Exhibit 10.33
Restricted Share Unit Award Agreement Between
the Company and Leonard I. Fluxman
AGREEMENT
This Agreement (this "
Agreement ") is made September 21, 2009, by and between
Steiner Leisure Limited, a Bahamas international business company
(the " Company ") and Leonard I. Fluxman (the "
Recipient ").
WITNESSETH:
WHEREAS
, in September 1999, the Company's
indirect, wholly owned subsidiary, Steiner Education Group, Inc. ("

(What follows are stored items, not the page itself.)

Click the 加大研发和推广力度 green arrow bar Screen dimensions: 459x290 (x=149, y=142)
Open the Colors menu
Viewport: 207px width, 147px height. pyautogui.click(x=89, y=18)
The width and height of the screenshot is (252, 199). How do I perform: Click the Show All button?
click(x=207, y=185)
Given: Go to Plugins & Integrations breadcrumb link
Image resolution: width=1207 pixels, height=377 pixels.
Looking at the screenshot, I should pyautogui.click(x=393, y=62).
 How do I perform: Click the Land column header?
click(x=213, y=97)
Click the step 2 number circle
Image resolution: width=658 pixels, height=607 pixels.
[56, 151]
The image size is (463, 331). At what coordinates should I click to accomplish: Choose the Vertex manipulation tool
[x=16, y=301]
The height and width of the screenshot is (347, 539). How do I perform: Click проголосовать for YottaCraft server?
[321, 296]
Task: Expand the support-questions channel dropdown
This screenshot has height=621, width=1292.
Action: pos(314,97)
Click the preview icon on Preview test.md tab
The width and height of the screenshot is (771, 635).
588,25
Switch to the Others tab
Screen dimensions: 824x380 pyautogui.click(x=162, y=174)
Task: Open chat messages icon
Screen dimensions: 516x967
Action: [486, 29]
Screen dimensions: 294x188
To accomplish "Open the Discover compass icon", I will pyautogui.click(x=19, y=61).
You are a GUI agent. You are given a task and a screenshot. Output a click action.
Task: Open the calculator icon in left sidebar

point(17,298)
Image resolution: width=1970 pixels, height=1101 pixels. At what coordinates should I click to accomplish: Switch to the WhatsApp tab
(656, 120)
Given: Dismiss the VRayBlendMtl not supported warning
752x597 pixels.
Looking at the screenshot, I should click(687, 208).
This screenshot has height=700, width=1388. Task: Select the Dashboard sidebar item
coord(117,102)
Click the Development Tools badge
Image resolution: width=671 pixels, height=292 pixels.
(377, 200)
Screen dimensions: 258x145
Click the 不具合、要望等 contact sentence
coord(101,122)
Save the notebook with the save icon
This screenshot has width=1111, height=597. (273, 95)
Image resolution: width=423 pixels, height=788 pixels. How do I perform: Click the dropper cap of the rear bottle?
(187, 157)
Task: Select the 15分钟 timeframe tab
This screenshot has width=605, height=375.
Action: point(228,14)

SEG "), adopted the Steiner Education Group, Inc. 1999 Stock
Option Plan (the " SEG Plan ");
WHEREAS
, under the SEG Plan, awards of
options to purchase certain specified amounts of shares of SEG were
made to certain officers of the Company and its subsidiaries,
including the Recipient;
WHEREAS
, the Company and the Recipient
have determined that it is in their respective best interests to
effectuate the transaction described in this Agreement (the "
Transaction ");
WHEREAS
, the number of the Company's
common shares (the " Shares ") to be issued upon the vesting
of the Restricted Share Units (as defined below) issued hereunder
was determined based on a valuation of SEG as of July 31, 2009
prepared by an independent valuation firm; and
WHEREAS
, the Audit Committee of the Board
of Directors (the " Board ") of the Company, which is
responsible for the approval of related party transactions
involving the Company, and the Compensation Committee of the Board,
which is responsible for approving awards under the SLL Plan (as
defined below) and the compensation of executive officers of the
Company, including the Recipient (and the Transaction may be deemed
to be compensation to the Recipient), after receiving the advice of
counsel, has approved the Transaction.
NOW, THEREFORE
, in consideration of the premises
and mutual agreements contained herein, and for other valuable
consideration, the sufficiency of which is hereby acknowledged, the
parties hereto agree as follows:
- Transaction
Effective on the date hereof, in consideration
of the surrender by the Recipient on July 29, 2009 of (a) any and
all rights that the Recipient had or may have had in those options
to purchase 6,000 shares of SEG issued to the Recipient under the
SEG Plan, which constitute all of the options issued to the
Recipient under the SEG Plan and (b) any and all other rights that
such Recipient had or may have had under the SEG Plan, the Company
hereby issues to the Recipient 26,876 restricted share units under
the Company's 2009 Incentive Plan (the " SLL Plan "), each
of which entitles the Recipient to receive a Share upon vesting, as
described in, and subject to the terms of, this Agreement (the "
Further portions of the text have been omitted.